Critical Notes

Round ‘Em Up

By NBCC

Sunday Styles has a profile of the novelist and Martin Amis-attached Isabel Fonseca, heralding the publication of her novel Attachment. While on staff at the Times Literary Supplement, Fonseca apparently counted “among her many admirers, to judge from contemporary accounts, …Clive James, Bill Buford, Salman Rushdie and the actor John Malkovich.” A challenge to profilers of female novelists: Attempt to discuss said novelist without bolstering her rep with exhaustive round-ups of alleged admirers, unless you’re going to be sure to note who Mary McCarthy had her eye on back in the day.

Commentary has put Terry Teachout‘s The Amateur as a Critic, from the November issue, online. Why are the old-guard masters of newsprint all but forgotten?

Speaking of newsprint, I’m always waiting for someone to discuss how the decline of newsprint may mitigate our outlandish carbon footprint, if in fact it does. Unsurprisingly, the Times’ Green Issue seems curiously free of editorially-oriented paper-product projections, unless you count the searing study of the Whole Foods paper/plastic quandary. (Guess the Times isn’t ready to dissuade its newsprint subscribers from…uh…subscribing yet.) Okay, no one will tell me if killing off critics saves the environment. But will someone explain how I’ve reduced my own carbon footprint if I forget the reusable bag and buy five new ones every time?

But online reviewers aren’t safe either! Galleycat reports that the mighty Amazon is kicking off baddies, or something.

What’s the answer?
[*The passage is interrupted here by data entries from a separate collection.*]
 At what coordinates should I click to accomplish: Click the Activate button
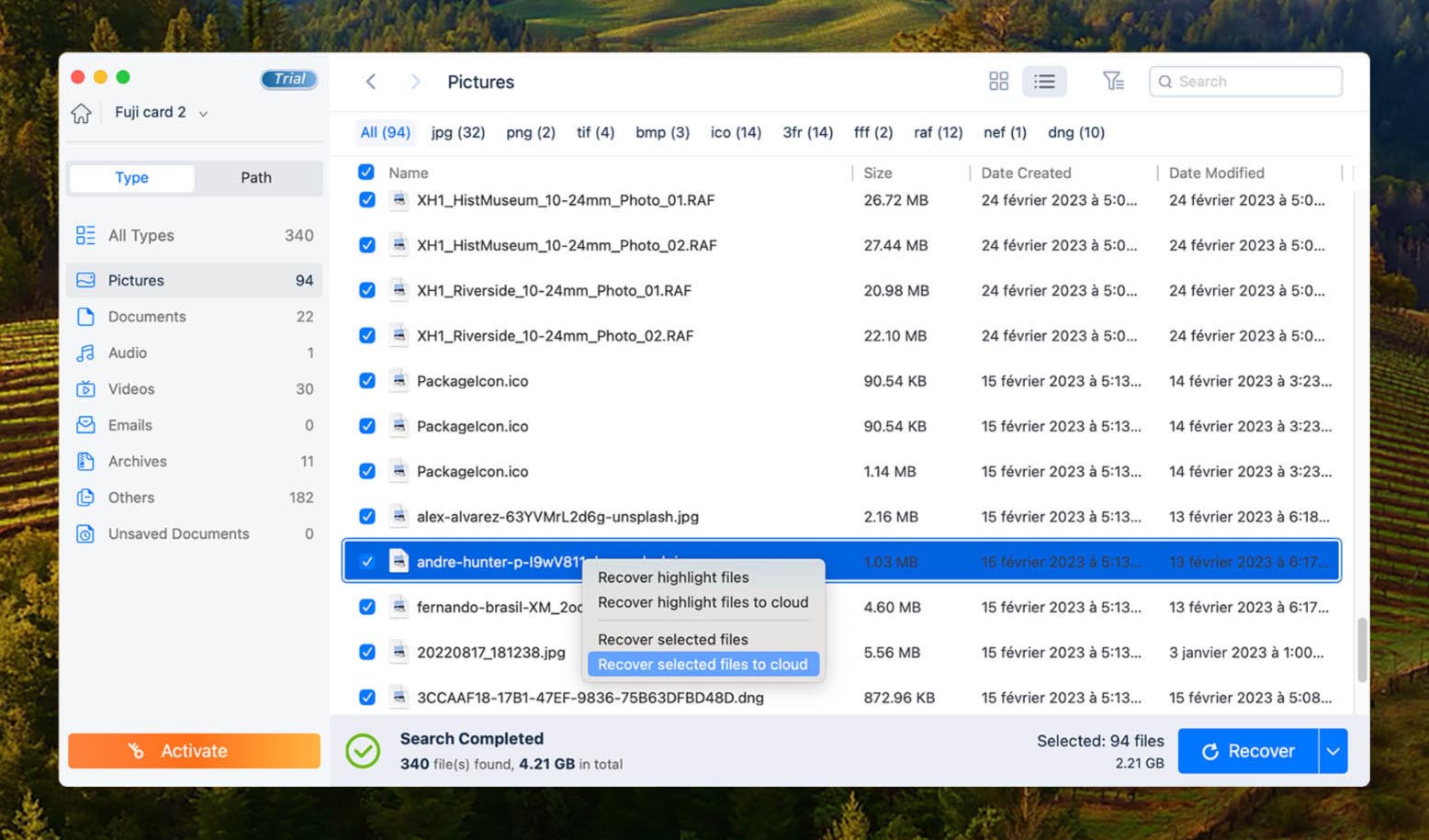194,750
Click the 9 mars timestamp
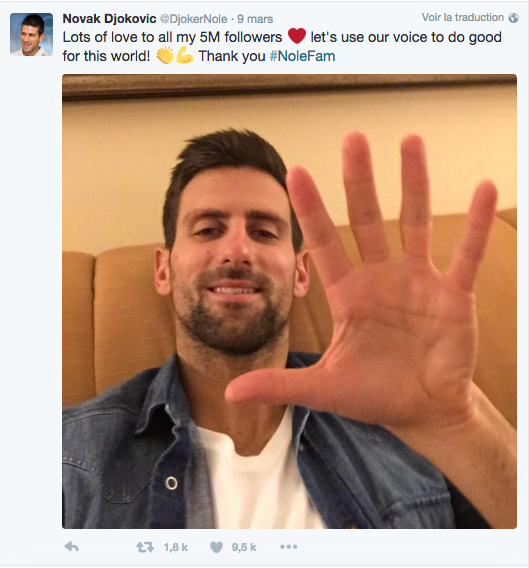The height and width of the screenshot is (568, 529). 255,19
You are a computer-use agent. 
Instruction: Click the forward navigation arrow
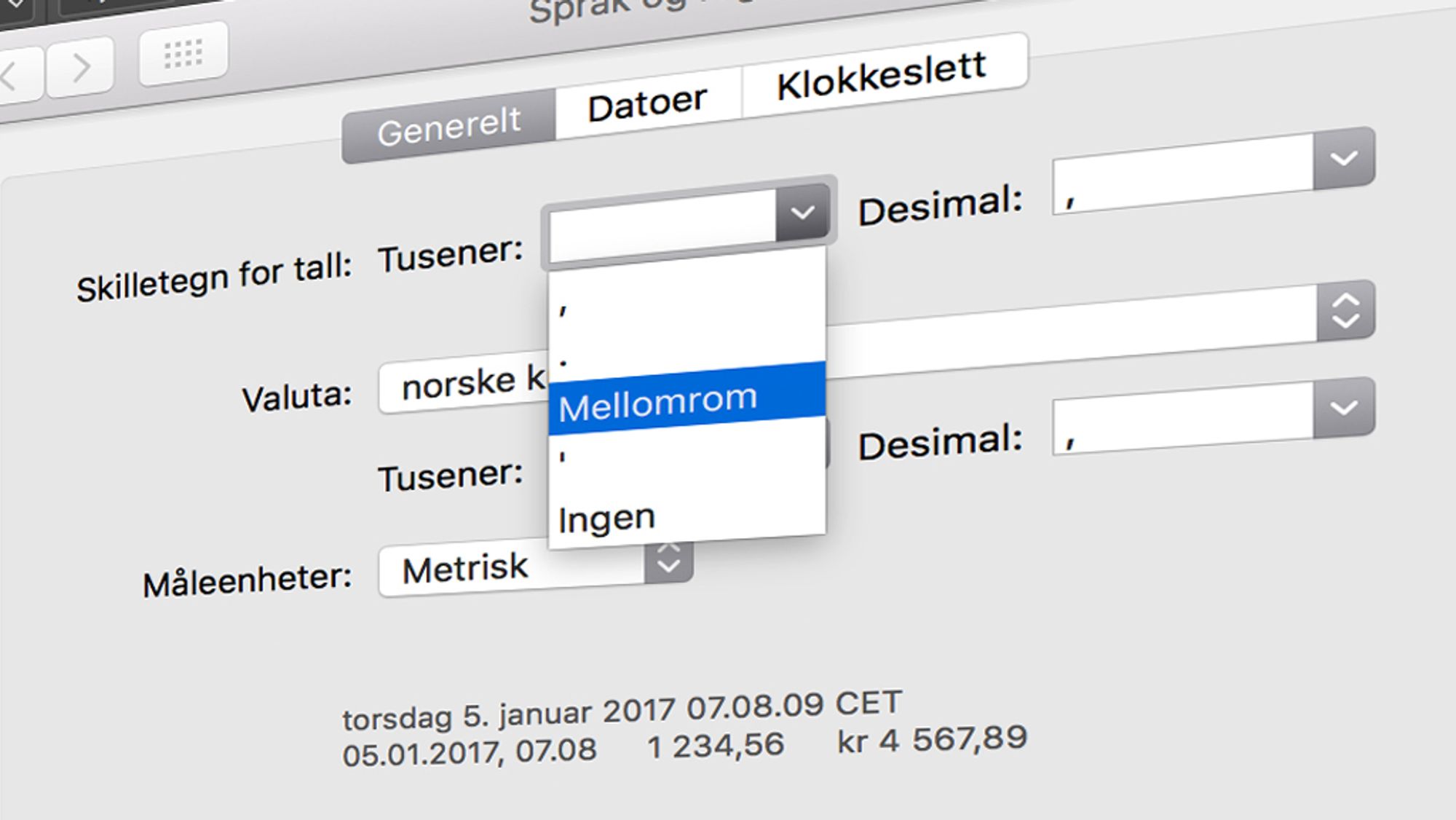[x=82, y=68]
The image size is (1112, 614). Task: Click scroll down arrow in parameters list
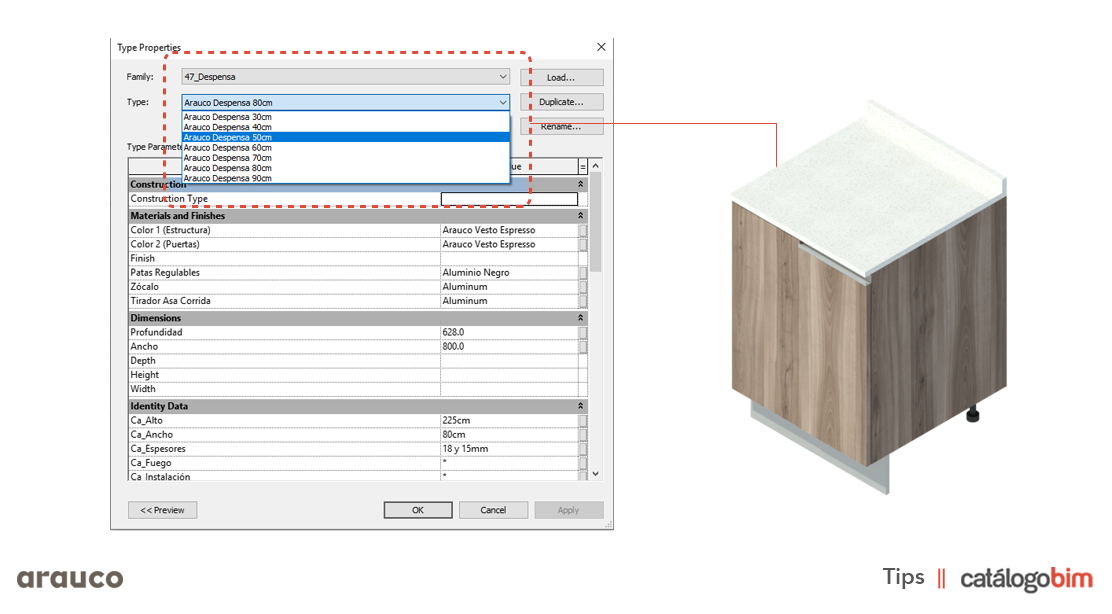point(596,473)
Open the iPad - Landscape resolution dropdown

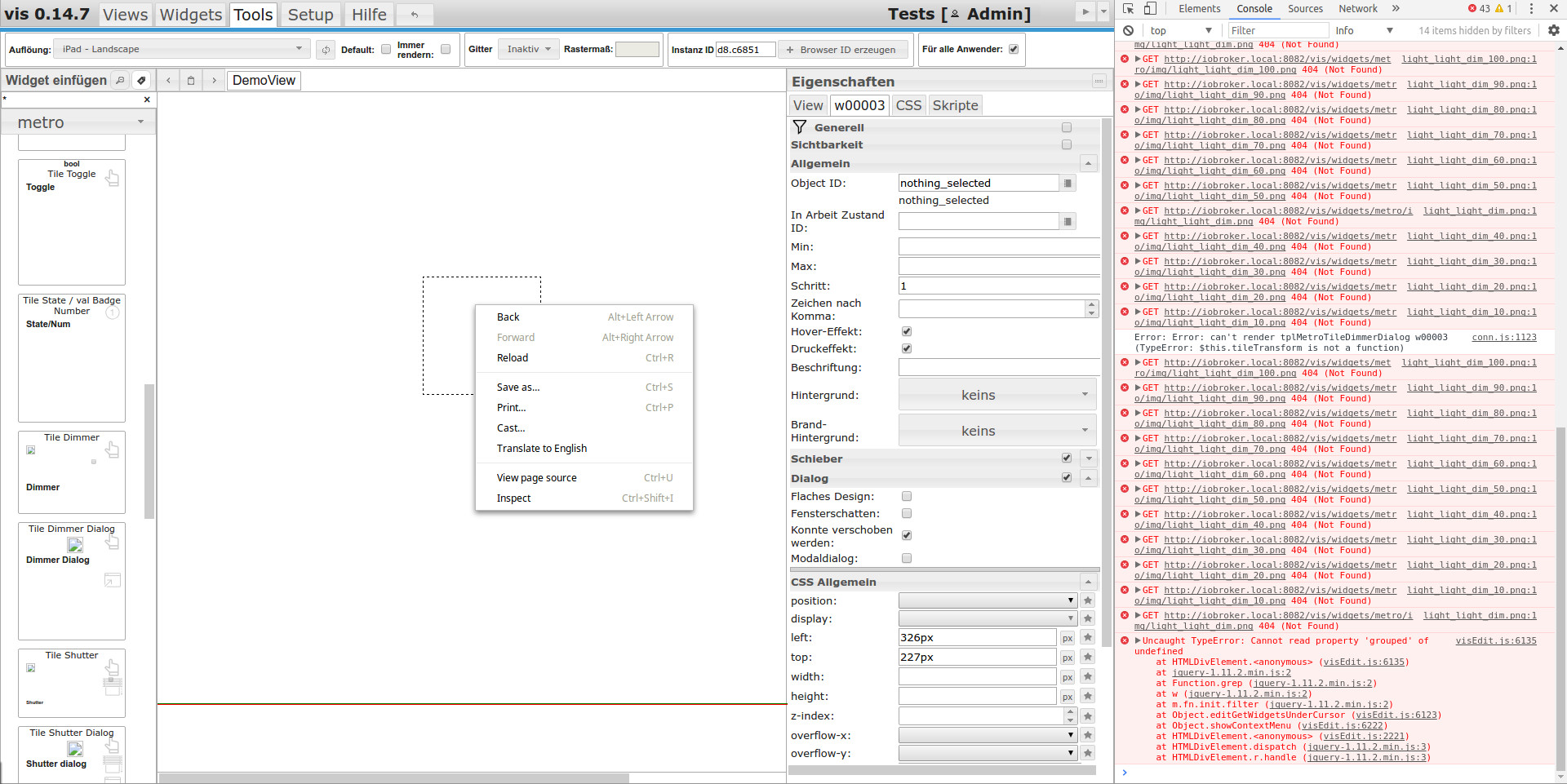click(x=182, y=49)
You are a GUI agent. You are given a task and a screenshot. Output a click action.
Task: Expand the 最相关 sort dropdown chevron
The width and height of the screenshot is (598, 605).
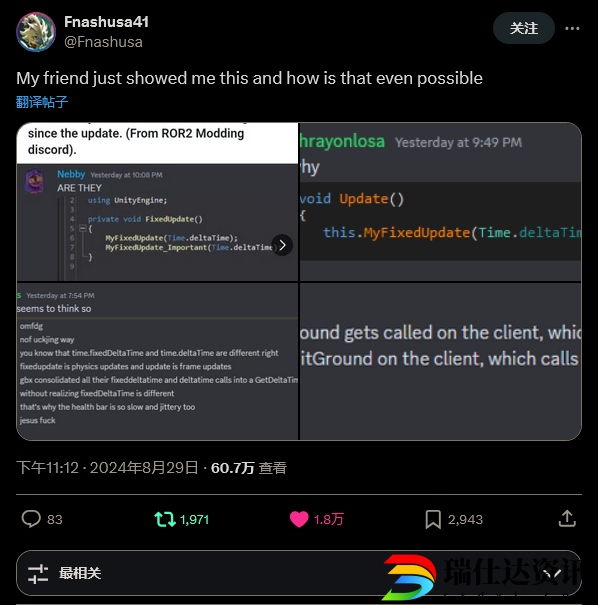[x=554, y=574]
Why, turn to cartoons, of course! Historian Howard Zinn is setting the way with a graphic edition of A People’s History of American Empire. (Look forward to my “Not in My 29.99,” a 4-color exegesis on books you should hold off on until they’re remaindered.) And see below for Zinn’s VIDEO! I knew being mentioned in Good Will Hunting would make him go Hollywood eventually.

And last, longtime NBCC member Floyd Skloot has two raves for his forthcoming Selected Poems.